For the moment, however, the US remains insistent that our withdrawal would be dependent on the Taliban’s engagement with Kabul. One US official confirmed that to the NYT, but a Taliban source said not so fast:
A senior American official, speaking on condition of anonymity to discuss ongoing negotiations, said the Taliban delegation had asked for time to confer with their leadership about the American requirements for the insurgents’ agreement to hold direct talks with the Afghan government and to a cease-fire. …
But in a sign that the conditions the Americans have demanded may be difficult to reach, the Taliban official said he did not see the agreement as being dependent on a cease-fire or direct talks between the Taliban and the Afghan government. The official declined to specify the Taliban’s position on these issues.
Hence Ghani’s plea, aimed more at the US than at the Taliban. We’re all the leverage he has.
If the US reaches a full agreement with the Taliban to withdraw from Afghanistan, it’s going to provide a boost to Donald Trump in the short term. He won election by appealing to those who see our continuing sacrifice in Afghanistan (and in Syria too) as a futile waste of time, money, and lives. Trump could claim to have done what his two predecessors could not and win a solid exit from an Afghan quagmire that broke two other empires over the last two centuries. If that holds up and the Taliban re-enter politics rather than civil war, Trump will have earned the accolades that will follow for taking the risk.

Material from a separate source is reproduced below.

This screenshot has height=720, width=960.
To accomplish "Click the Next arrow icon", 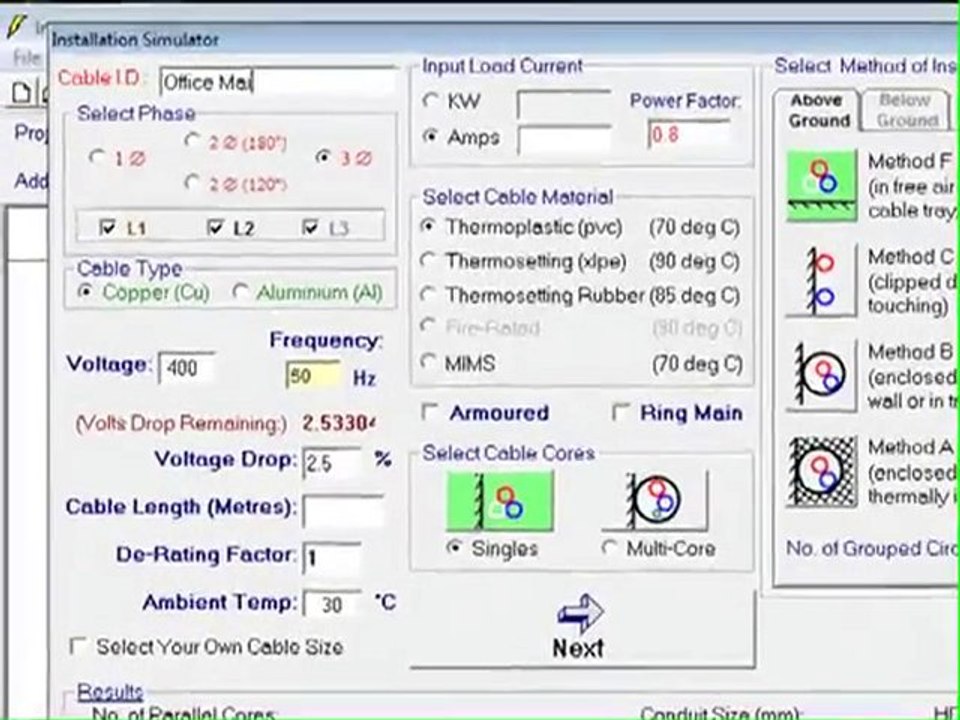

It’s not hard to see how this could go wrong, though. Even if the Taliban never allows al-Qaeda or ISIS to operate within their territory, they still see themselves as the legitimate government of Afghanistan that was forced out by foreign invaders. It might not take long before they take Kabul by force, creating the need for a rapid evacuation from the capital that could recall the images of Saigon in 1975 despite any American guarantees for the government we helped establish. Voters here may not care about that enough for it to damage Trump’s standing … until the next large-scale terror attack gets traced back to Afghanistan. That’s the risk — even if it’s one that the US will inevitably have to take, unless we want to commit to a 100-year presence in a country that has no other national-security significance.